--- Work task ---
What is needed here is every line of the records that includes "Close".

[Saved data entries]

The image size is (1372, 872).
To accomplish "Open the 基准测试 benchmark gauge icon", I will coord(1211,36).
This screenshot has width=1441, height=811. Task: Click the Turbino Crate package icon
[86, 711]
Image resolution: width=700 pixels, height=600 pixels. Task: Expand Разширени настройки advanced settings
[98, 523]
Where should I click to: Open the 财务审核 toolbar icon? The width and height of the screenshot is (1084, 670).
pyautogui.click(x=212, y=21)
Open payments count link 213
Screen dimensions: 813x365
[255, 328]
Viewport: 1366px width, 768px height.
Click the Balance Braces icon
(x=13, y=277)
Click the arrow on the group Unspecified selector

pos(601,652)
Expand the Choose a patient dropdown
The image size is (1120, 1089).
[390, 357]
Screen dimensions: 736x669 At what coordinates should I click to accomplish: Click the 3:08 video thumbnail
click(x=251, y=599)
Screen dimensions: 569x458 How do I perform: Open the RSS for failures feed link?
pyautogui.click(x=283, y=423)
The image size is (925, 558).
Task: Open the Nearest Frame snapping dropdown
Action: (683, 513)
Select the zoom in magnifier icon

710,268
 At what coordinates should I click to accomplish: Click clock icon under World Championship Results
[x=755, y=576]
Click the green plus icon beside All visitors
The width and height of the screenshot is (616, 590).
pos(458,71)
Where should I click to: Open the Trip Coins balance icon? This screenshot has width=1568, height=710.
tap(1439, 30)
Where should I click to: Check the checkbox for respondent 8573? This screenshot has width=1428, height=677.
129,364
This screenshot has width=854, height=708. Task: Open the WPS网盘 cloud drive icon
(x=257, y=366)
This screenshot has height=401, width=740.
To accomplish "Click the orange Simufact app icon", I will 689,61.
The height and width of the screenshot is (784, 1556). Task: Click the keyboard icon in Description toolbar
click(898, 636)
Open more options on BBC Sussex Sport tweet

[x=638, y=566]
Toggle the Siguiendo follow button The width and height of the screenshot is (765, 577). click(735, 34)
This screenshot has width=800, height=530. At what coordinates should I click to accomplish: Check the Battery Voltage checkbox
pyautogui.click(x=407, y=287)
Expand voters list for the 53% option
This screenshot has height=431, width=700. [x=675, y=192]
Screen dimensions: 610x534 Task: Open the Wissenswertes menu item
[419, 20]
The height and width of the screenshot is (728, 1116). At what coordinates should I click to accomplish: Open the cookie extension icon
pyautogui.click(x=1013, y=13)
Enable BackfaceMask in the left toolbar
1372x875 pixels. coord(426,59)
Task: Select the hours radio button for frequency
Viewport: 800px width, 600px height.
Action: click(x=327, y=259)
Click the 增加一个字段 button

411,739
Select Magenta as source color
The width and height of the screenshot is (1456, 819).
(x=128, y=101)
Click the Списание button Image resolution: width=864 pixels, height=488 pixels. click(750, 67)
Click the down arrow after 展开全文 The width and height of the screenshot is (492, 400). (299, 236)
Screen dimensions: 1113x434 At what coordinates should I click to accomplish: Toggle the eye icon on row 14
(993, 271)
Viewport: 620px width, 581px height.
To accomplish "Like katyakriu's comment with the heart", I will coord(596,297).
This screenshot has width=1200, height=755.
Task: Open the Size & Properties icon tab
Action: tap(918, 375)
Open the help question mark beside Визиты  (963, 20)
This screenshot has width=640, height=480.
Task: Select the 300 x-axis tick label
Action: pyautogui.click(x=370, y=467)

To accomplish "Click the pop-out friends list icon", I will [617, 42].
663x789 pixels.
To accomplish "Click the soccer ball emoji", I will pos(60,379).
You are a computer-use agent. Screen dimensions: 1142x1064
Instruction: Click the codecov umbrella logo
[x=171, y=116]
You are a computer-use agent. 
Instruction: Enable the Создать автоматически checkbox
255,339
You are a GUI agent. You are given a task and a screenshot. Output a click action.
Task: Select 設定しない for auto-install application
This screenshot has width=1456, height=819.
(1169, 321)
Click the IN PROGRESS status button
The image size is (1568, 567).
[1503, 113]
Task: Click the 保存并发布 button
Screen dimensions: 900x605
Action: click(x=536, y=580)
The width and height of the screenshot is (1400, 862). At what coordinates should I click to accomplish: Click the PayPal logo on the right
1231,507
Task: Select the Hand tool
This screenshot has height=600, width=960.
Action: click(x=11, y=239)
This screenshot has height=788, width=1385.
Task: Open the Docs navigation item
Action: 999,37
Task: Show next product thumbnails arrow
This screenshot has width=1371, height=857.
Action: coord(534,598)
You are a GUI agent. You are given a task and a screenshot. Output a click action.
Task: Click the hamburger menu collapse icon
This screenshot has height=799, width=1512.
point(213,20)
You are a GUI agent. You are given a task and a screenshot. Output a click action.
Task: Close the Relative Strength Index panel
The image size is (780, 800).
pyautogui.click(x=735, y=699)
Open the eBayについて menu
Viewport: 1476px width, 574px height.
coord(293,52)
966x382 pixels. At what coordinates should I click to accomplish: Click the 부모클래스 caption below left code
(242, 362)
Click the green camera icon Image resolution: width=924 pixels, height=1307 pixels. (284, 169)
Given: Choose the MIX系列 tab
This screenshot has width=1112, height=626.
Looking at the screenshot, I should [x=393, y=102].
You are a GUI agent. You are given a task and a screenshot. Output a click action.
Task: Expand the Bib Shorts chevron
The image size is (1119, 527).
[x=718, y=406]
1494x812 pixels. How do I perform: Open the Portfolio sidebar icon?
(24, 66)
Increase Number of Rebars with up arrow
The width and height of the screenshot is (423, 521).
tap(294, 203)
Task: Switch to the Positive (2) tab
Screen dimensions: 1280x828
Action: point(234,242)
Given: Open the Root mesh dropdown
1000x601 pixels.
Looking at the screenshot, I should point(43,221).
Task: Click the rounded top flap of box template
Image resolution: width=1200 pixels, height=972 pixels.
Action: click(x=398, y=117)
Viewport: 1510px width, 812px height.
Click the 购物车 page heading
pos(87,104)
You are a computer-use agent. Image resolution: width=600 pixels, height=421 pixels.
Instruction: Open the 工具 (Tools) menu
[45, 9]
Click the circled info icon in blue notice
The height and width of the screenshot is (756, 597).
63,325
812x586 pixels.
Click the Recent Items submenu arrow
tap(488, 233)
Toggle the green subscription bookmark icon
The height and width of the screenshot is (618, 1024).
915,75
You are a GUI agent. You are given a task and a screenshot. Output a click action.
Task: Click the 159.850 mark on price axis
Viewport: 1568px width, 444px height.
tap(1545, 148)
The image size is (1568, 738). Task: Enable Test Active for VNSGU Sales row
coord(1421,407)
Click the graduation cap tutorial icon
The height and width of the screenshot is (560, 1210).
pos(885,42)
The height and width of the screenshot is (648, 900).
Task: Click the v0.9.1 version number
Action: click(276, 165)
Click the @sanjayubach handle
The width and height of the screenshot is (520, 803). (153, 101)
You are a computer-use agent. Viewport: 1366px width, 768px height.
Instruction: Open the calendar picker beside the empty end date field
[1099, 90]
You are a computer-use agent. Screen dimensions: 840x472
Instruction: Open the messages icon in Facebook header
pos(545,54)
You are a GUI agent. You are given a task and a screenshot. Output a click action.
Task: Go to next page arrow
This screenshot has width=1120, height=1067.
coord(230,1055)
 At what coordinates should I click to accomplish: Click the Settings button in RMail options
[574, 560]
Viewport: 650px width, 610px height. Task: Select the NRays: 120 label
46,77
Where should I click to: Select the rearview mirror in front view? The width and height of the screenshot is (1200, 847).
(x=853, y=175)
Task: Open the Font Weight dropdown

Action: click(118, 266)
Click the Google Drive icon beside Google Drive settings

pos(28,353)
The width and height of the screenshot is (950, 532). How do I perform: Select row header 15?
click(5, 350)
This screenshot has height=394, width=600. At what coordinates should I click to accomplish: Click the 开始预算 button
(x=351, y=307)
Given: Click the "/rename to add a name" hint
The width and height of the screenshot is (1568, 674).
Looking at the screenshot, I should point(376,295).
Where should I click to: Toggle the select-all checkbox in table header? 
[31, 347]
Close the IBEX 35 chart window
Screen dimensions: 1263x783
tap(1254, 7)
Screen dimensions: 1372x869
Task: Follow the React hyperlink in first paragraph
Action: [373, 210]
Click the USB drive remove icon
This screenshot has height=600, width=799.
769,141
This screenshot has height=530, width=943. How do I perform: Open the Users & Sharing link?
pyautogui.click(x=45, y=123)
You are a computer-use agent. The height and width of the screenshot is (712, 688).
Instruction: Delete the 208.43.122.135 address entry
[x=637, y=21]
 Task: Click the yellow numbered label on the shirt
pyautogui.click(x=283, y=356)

--- Output for this exercise ---
Task: Close the Relative Strength Index panel
Close the IBEX 35 chart window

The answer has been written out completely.